M2TM helix bundle in different experimental structures, with Val27, His37, Trp41, Asp44, and Arg45 color coded as in Fig. 1. (A) TM portion of the previously reported NMR structure at pH 7.5–8 (17) (Left). The X-ray structure at pH 6.5 presented here (Center). The previously reported X-ray structure at pH 5.3 (16) (Right). The blue and red cylinders in the top row highlight, respectively, the N- and C-terminal portions of the helices and their angle with respect to the bundle axis.
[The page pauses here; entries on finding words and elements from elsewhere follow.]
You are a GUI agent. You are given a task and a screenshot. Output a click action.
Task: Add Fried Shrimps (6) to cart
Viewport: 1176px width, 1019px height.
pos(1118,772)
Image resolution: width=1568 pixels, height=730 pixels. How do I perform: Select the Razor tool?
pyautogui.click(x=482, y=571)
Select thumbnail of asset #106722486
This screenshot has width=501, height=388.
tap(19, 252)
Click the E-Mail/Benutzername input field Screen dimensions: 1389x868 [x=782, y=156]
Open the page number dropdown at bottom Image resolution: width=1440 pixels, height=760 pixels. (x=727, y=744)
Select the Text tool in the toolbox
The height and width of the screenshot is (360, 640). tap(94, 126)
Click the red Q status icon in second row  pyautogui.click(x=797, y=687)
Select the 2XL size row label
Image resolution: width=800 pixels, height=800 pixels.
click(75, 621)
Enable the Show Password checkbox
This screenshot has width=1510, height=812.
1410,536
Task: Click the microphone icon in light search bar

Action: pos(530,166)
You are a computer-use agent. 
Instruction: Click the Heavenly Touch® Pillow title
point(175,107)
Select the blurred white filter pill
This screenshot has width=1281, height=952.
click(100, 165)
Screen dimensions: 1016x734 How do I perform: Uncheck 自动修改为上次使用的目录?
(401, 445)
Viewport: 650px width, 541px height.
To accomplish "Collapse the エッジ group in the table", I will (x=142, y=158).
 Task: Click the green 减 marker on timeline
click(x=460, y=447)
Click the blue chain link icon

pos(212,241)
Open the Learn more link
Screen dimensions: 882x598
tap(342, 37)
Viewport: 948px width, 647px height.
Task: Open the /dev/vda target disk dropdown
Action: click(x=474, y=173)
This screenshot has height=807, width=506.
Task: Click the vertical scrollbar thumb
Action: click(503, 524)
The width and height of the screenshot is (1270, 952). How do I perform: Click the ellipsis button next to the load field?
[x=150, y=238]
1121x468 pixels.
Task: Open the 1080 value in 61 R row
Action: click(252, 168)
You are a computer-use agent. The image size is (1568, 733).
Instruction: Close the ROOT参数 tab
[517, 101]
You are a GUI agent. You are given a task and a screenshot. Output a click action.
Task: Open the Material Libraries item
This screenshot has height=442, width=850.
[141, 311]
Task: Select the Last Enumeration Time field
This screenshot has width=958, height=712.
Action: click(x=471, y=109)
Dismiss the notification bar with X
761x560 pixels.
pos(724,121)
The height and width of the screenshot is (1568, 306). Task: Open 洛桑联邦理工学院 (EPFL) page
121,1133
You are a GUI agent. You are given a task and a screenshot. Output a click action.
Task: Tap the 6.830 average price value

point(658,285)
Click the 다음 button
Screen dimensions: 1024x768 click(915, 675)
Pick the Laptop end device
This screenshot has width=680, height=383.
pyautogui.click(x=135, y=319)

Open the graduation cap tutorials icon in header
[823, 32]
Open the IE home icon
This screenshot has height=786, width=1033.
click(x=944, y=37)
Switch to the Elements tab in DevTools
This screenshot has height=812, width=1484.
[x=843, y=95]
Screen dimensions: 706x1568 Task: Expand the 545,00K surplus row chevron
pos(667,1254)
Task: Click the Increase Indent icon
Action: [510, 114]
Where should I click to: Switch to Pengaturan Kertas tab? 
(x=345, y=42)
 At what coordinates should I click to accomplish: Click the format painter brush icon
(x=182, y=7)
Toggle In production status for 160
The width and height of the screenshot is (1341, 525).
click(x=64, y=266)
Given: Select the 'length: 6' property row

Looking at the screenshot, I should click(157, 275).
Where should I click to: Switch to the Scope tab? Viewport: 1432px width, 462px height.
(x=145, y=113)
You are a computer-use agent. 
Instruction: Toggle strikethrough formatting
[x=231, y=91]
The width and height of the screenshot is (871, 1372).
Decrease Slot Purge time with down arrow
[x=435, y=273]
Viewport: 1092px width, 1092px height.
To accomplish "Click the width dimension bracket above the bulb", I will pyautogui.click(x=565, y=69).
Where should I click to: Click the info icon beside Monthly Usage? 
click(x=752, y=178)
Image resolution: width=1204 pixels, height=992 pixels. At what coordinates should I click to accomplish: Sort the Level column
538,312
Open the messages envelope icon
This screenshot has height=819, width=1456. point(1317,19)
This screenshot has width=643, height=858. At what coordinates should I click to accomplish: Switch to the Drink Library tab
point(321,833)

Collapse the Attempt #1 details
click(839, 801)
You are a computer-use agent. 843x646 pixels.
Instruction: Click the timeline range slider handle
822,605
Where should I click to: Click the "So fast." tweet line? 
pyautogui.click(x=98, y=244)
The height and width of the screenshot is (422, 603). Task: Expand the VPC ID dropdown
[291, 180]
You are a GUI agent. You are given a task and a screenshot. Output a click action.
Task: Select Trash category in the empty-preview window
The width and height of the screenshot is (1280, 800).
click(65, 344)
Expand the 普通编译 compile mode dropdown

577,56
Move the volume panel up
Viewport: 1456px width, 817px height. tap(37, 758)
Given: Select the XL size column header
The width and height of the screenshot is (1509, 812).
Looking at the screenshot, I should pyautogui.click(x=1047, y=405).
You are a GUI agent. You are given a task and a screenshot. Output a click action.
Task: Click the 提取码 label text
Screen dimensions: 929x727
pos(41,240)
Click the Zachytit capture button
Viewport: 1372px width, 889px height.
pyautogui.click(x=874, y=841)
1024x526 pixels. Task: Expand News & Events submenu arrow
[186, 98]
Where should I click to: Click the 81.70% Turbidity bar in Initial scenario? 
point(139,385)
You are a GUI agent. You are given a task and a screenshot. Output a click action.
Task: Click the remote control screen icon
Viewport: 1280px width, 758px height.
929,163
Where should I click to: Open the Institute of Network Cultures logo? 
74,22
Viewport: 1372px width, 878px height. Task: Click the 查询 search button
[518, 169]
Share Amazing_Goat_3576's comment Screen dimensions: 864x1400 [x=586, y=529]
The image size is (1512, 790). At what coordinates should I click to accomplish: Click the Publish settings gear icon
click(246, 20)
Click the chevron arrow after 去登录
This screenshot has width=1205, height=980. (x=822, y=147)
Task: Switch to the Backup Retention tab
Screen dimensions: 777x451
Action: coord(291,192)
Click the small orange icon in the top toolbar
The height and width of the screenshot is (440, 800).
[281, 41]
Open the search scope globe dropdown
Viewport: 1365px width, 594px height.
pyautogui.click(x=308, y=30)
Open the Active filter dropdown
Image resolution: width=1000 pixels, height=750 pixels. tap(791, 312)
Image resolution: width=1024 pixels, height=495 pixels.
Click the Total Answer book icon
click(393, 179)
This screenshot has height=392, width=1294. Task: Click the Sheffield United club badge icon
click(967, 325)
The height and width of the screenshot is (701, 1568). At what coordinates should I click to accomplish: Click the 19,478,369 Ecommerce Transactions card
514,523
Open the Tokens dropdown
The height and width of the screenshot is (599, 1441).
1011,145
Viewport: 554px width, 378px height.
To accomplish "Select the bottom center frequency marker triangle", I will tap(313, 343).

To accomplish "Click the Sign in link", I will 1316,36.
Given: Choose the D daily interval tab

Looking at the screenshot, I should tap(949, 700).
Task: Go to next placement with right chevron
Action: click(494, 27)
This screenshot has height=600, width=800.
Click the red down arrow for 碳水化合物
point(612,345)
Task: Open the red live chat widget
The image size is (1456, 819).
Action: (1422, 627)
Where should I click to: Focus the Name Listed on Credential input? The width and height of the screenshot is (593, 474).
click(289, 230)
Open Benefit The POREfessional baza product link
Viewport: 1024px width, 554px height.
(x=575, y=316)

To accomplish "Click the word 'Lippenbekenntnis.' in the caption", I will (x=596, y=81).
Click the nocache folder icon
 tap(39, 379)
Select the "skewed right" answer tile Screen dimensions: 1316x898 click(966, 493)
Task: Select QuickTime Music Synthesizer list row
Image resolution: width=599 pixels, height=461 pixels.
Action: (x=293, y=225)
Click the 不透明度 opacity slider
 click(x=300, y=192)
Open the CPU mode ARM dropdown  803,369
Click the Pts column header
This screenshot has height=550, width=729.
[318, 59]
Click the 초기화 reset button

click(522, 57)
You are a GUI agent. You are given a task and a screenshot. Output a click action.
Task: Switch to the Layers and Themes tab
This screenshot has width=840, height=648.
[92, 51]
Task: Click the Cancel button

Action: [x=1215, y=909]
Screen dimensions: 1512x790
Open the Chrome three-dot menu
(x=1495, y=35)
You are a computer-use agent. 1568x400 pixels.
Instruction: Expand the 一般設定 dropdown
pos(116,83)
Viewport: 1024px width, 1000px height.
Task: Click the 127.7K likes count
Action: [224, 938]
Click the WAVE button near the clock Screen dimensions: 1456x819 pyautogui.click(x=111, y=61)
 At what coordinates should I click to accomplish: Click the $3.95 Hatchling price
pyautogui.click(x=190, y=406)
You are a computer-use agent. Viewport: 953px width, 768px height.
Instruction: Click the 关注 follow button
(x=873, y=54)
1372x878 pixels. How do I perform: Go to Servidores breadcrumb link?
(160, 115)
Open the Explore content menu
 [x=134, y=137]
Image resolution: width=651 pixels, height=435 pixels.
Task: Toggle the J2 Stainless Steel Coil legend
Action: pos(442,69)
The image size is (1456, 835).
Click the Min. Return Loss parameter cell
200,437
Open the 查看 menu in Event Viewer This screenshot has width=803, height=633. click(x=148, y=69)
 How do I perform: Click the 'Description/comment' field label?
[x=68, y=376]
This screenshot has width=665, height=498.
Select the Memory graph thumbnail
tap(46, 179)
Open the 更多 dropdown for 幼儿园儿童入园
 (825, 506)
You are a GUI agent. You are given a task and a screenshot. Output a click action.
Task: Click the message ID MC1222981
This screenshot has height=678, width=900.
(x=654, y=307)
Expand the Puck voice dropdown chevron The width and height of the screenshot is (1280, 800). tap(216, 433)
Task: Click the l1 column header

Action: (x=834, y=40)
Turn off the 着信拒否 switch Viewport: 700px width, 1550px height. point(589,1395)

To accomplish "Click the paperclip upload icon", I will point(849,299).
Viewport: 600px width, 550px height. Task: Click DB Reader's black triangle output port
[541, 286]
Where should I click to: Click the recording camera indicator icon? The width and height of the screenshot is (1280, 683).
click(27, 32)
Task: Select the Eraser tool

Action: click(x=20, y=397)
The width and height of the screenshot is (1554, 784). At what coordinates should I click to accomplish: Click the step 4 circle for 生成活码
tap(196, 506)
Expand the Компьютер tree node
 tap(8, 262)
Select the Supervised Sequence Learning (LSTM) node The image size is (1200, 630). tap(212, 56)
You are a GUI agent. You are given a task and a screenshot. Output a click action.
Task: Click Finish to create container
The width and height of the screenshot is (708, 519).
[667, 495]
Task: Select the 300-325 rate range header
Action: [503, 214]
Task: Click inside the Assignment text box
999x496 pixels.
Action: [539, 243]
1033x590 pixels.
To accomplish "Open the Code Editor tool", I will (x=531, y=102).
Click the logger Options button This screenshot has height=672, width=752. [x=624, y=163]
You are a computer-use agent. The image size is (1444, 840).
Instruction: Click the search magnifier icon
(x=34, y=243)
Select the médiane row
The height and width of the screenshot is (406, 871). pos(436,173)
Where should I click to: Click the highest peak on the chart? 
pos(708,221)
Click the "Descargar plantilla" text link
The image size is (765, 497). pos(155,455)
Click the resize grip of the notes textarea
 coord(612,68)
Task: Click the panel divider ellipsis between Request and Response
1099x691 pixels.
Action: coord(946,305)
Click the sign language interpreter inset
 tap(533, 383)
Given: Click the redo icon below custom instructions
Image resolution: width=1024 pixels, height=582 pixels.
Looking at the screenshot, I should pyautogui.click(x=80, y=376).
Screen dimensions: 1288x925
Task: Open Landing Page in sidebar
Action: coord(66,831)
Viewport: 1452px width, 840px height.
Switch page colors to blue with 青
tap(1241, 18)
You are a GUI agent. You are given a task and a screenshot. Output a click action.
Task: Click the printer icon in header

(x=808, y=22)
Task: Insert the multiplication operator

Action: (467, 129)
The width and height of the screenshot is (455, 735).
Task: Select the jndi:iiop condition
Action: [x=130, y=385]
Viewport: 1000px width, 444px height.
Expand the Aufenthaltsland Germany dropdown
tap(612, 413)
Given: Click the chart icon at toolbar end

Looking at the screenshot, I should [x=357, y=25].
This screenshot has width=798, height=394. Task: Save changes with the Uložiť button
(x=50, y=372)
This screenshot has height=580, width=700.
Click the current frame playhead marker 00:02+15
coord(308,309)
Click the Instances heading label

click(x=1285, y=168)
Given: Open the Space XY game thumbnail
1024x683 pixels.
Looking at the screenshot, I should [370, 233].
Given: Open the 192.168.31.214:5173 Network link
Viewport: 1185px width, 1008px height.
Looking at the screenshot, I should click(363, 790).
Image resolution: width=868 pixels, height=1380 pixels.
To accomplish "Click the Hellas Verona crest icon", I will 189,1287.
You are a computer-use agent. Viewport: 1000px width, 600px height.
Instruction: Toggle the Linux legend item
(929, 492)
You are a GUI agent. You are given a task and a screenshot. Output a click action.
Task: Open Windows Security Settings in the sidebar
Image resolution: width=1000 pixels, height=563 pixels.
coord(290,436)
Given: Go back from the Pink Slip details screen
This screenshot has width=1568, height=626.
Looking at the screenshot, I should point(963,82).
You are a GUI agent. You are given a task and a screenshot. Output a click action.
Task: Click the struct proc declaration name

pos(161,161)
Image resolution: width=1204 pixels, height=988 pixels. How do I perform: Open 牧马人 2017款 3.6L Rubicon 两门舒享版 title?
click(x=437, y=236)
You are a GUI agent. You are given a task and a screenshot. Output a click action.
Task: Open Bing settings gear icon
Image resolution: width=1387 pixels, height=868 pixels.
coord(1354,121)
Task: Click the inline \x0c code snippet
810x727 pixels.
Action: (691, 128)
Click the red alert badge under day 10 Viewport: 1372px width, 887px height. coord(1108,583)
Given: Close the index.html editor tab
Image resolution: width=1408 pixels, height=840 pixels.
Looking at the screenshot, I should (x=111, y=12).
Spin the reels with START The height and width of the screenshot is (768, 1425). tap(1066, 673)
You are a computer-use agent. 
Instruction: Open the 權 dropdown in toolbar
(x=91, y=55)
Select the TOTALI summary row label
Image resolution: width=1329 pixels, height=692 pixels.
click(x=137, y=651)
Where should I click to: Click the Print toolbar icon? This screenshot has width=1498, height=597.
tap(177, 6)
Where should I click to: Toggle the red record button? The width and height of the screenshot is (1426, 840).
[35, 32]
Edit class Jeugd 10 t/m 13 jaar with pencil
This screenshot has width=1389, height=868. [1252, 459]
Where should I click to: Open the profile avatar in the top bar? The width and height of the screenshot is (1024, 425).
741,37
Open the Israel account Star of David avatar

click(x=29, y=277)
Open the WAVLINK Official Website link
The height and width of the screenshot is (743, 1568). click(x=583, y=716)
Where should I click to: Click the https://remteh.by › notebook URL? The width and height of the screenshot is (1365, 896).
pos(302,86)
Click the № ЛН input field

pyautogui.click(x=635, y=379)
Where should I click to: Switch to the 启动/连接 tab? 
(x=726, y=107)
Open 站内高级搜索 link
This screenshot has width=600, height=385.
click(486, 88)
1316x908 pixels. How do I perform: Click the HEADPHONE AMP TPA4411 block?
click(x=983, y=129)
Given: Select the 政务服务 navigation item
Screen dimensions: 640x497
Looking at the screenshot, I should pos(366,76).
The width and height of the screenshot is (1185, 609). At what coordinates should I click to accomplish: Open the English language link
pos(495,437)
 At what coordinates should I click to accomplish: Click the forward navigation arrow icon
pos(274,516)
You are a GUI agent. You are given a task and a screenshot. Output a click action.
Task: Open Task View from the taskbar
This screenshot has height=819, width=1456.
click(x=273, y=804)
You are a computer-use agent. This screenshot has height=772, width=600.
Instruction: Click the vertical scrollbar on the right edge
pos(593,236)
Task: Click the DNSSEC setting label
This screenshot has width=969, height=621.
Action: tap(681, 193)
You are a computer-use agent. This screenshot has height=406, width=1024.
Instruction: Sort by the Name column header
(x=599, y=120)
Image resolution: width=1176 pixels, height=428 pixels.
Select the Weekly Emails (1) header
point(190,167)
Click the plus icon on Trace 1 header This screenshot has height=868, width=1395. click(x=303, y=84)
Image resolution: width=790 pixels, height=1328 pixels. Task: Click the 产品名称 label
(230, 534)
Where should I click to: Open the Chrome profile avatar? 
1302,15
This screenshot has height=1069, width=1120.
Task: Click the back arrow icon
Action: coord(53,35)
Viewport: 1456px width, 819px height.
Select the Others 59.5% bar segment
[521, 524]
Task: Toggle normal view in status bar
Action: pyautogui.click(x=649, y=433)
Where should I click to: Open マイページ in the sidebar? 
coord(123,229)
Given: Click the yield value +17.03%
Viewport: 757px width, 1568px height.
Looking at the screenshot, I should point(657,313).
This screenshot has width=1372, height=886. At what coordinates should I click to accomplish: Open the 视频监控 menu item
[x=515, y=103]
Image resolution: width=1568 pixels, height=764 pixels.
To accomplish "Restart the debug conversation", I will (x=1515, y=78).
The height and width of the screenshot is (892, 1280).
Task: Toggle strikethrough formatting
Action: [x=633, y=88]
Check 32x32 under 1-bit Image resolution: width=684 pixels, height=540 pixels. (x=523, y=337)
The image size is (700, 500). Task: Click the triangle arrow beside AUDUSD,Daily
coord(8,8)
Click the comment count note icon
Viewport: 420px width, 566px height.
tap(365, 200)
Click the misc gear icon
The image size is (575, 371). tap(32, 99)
In the X-ray structure presented here the C-terminal portion shows the same angle as the NMR structure (17), whereas the N-terminal one closely resembles that of the previous X-ray structure (16). There is a 12° bend between these two helical sections through several residues around Ala34. The Val27 valve constricts with decreasing pH, whereas the Trp-basket opens up. Importantly, the Trp sidechain rotamer is different in the high pH NMR structure (Lower Left) than in the intermediate pH structure reported here (Lower Center). (B) M2TM′ crystal structure with its backbone B-factors represented by color and helix thickness. B-factors for the crystal structure were normalized, (B - 〈B〉)/σ(B), percent ranked, and averaged over the four helices.